**WRITTEN REQUEST**
Copy out, word for word, the full passage below about the book God is the Gospel.

**SOURCE PASSAGE**
The best book of devotional theology I have ever read was God is the Gospel by John Piper. The first time I read it, as soon as I was done, I went back to the first page and started right over again. It is simply a fantastic book. And then, apropos of nothing in particular, I started reading it again the other day, and there, right at the beginning Piper puts his finger on the central problem with all this woke stuff.

The best thing about the book is that he was not writing about politics or cultural engagement, or anything like that. It was simply pastoral theology, of the kind that identifies the central shifts and evasions that the sinful heart undertakes when confronted with the glory of God in the face of Christ. And yet there it was, the key to everything, right on the surface, lying in the path.

What is it that keeps us from “seeing and savoring” the Christ of all saving grace? And as a direct consequence of this blindness, what is it that is stirring up record levels of racial enmity in our day? The answer to this most relevant question is sin. Sin is the culprit; sin is doing this. And what is the sin in question? The sin is the flat refusal to see that Christ is the only way to any kind of true glory, and the consequent vainglorious demand that everything in the cosmos outside of you, God included, must cater to you and to your aggrieved feelings.

**GIVEN ENTRIES**

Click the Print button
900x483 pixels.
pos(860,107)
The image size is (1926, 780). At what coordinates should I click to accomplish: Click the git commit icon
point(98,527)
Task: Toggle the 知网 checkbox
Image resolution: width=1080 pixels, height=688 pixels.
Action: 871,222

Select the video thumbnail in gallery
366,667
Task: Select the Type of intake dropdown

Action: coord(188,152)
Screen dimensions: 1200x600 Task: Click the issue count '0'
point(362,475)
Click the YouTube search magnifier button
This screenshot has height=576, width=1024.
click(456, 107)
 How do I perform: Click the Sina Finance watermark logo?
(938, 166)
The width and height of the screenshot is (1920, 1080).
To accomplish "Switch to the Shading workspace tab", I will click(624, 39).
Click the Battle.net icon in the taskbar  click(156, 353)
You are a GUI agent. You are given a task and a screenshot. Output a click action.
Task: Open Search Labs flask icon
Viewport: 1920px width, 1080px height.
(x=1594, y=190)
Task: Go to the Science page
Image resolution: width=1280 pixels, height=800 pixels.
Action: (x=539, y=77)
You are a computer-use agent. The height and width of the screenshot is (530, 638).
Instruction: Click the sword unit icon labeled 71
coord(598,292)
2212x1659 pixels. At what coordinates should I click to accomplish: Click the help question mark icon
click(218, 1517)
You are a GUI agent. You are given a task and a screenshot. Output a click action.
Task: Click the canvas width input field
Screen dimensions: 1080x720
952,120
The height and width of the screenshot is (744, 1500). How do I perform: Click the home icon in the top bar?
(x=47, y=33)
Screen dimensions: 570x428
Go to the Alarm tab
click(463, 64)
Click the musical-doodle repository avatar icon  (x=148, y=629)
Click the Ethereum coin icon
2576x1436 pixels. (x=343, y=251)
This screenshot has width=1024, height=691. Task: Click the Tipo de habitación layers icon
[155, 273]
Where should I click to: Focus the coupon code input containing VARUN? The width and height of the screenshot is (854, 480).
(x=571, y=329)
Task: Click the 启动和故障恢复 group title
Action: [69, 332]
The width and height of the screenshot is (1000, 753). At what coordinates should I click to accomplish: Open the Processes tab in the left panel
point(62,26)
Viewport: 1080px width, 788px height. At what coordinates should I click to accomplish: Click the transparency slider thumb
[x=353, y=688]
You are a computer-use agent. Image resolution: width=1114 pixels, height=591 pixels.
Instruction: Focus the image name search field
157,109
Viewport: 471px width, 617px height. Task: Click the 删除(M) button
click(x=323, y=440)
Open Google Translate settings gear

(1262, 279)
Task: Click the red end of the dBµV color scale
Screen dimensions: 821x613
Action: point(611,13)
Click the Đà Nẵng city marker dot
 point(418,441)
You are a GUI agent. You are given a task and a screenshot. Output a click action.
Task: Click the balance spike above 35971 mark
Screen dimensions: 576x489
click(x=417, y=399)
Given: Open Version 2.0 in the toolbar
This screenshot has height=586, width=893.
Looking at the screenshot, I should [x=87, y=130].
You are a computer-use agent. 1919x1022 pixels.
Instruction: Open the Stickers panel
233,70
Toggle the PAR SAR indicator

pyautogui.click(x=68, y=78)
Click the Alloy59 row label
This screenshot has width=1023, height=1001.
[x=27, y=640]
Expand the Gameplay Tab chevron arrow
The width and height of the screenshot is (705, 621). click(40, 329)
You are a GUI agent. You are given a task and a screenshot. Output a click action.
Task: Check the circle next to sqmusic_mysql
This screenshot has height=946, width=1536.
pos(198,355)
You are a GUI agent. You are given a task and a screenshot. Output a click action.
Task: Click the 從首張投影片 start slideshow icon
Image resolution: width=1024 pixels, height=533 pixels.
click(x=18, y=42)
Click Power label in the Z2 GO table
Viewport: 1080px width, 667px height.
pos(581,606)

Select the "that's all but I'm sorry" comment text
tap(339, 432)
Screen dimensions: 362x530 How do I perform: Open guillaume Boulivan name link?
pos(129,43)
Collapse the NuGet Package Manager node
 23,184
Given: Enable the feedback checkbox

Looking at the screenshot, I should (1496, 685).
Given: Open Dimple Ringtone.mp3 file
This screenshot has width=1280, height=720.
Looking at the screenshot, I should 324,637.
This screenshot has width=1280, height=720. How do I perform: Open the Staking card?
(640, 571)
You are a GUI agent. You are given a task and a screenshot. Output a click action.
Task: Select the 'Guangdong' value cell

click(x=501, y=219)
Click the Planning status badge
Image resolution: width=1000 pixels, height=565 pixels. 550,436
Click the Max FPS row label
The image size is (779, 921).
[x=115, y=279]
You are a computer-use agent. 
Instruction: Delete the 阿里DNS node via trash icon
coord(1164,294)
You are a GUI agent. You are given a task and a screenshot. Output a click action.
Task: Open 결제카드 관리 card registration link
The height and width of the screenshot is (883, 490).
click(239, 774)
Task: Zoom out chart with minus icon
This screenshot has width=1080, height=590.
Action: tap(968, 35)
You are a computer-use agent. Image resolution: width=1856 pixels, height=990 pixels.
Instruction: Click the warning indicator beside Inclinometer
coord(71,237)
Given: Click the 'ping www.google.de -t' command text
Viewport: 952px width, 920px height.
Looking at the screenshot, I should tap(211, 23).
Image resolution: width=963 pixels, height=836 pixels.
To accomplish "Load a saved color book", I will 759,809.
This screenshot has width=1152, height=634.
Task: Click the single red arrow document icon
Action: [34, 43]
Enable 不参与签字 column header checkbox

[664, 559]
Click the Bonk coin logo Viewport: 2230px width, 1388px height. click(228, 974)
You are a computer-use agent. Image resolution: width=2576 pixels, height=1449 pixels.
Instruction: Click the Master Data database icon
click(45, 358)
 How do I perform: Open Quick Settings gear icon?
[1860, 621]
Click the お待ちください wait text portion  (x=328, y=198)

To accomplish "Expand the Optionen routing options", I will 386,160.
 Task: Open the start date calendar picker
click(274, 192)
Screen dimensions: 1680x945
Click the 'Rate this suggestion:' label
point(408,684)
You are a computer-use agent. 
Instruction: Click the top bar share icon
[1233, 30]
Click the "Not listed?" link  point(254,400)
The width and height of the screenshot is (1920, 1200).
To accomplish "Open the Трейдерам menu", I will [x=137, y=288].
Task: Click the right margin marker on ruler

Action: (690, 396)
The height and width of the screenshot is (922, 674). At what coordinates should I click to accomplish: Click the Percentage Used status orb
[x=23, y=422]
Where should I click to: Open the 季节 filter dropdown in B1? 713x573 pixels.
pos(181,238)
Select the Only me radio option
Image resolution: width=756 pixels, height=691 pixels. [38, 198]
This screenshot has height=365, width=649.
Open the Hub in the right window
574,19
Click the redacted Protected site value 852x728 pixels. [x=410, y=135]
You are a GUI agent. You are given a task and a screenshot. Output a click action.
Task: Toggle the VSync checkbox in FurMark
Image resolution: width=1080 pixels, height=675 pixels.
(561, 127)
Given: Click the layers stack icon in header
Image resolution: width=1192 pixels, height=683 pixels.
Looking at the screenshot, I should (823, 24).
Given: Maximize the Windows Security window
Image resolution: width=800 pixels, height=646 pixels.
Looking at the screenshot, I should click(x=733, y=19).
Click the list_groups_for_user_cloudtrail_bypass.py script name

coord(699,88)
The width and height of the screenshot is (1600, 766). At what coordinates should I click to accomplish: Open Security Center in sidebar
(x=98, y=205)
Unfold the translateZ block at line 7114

**SOLUTION FOR THIS TASK**
The best book of devotional theology I have ever read was God is the Gospel by John Piper. The first time I read it, as soon as I was done, I went back to the first page and started right over again. It is simply a fantastic book. And then, apropos of nothing in particular, I started reading it again the other day, and there, right at the beginning Piper puts his finger on the central problem with all this woke stuff.

The best thing about the book is that he was not writing about politics or cultural engagement, or anything like that. It was simply pastoral theology, of the kind that identifies the central shifts and evasions that the sinful heart undertakes when confronted with the glory of God in the face of Christ. And yet there it was, the key to everything, right on the surface, lying in the path.

What is it that keeps us from “seeing and savoring” the Christ of all saving grace? And as a direct consequence of this blindness, what is it that is stirring up record levels of racial enmity in our day? The answer to this most relevant question is sin. Sin is the culprit; sin is doing this. And what is the sin in question? The sin is the flat refusal to see that Christ is the only way to any kind of true glory, and the consequent vainglorious demand that everything in the cosmos outside of you, God included, must cater to you and to your aggrieved feelings.